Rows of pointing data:
····················
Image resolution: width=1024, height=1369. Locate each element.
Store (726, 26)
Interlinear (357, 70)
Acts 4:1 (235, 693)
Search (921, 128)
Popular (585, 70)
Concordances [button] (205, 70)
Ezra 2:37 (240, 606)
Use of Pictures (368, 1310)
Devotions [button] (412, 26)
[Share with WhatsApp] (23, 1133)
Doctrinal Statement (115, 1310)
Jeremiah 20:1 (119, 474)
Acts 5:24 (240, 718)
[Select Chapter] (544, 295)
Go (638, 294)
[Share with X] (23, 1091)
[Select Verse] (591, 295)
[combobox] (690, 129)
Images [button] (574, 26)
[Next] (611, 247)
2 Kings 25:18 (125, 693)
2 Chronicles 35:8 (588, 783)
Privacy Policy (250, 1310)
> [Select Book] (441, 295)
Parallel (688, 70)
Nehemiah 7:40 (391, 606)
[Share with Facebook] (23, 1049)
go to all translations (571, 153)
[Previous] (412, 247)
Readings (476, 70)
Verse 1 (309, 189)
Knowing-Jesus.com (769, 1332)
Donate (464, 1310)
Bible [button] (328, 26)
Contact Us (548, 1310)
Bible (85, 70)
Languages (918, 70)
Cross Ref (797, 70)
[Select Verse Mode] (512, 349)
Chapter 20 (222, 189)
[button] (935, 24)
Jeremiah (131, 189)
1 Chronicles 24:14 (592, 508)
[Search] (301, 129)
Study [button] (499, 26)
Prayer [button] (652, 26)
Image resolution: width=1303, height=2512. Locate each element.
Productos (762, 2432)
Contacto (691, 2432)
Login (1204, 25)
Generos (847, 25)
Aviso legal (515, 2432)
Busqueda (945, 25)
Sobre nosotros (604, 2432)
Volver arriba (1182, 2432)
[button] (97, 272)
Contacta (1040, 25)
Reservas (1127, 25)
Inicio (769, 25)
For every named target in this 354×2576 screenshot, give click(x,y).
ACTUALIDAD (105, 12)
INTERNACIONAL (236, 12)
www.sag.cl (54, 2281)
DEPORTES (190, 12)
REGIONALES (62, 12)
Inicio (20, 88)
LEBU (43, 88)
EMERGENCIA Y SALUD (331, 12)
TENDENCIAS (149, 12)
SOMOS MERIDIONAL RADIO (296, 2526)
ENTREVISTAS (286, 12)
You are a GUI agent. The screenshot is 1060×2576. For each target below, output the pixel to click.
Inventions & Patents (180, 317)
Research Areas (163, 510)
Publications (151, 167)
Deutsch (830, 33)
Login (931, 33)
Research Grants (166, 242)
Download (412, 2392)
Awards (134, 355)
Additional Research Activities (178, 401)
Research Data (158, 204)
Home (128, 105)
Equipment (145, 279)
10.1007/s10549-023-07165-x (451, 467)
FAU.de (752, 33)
····················
→ Task statement
Please print every one of the lines above, character for character.

→ Answer to this exercise
Image resolution: width=1024, height=1369. Locate each element.
Store (726, 26)
Interlinear (357, 70)
Acts 4:1 (235, 693)
Search (921, 128)
Popular (585, 70)
Concordances [button] (205, 70)
Ezra 2:37 (240, 606)
Use of Pictures (368, 1310)
Devotions [button] (412, 26)
[Share with WhatsApp] (23, 1133)
Doctrinal Statement (115, 1310)
Jeremiah 20:1 (119, 474)
Acts 5:24 (240, 718)
[Select Chapter] (544, 295)
Go (638, 294)
[Share with X] (23, 1091)
[Select Verse] (591, 295)
[combobox] (690, 129)
Images [button] (574, 26)
[Next] (611, 247)
2 Kings 25:18 (125, 693)
2 Chronicles 35:8 (588, 783)
Privacy Policy (250, 1310)
> [Select Book] (441, 295)
Parallel (688, 70)
Nehemiah 7:40 (391, 606)
[Share with Facebook] (23, 1049)
go to all translations (571, 153)
[Previous] (412, 247)
Readings (476, 70)
Verse 1 (309, 189)
Knowing-Jesus.com (769, 1332)
Donate (464, 1310)
Bible [button] (328, 26)
Contact Us (548, 1310)
Bible (85, 70)
Languages (918, 70)
Cross Ref (797, 70)
[Select Verse Mode] (512, 349)
Chapter 20 (222, 189)
[button] (935, 24)
Jeremiah (131, 189)
1 Chronicles 24:14 (592, 508)
[Search] (301, 129)
Study [button] (499, 26)
Prayer [button] (652, 26)
Image resolution: width=1303, height=2512. Locate each element.
Productos (762, 2432)
Contacto (691, 2432)
Login (1204, 25)
Generos (847, 25)
Aviso legal (515, 2432)
Busqueda (945, 25)
Sobre nosotros (604, 2432)
Volver arriba (1182, 2432)
[button] (97, 272)
Contacta (1040, 25)
Reservas (1127, 25)
Inicio (769, 25)
For every named target in this 354×2576 screenshot, give click(x,y).
ACTUALIDAD (105, 12)
INTERNACIONAL (236, 12)
www.sag.cl (54, 2281)
DEPORTES (190, 12)
REGIONALES (62, 12)
Inicio (20, 88)
LEBU (43, 88)
EMERGENCIA Y SALUD (331, 12)
TENDENCIAS (149, 12)
SOMOS MERIDIONAL RADIO (296, 2526)
ENTREVISTAS (286, 12)
You are a GUI agent. The screenshot is 1060×2576. For each target below, output the pixel to click.
Inventions & Patents (180, 317)
Research Areas (163, 510)
Publications (151, 167)
Deutsch (830, 33)
Login (931, 33)
Research Grants (166, 242)
Download (412, 2392)
Awards (134, 355)
Additional Research Activities (178, 401)
Research Data (158, 204)
Home (128, 105)
Equipment (145, 279)
10.1007/s10549-023-07165-x (451, 467)
FAU.de (752, 33)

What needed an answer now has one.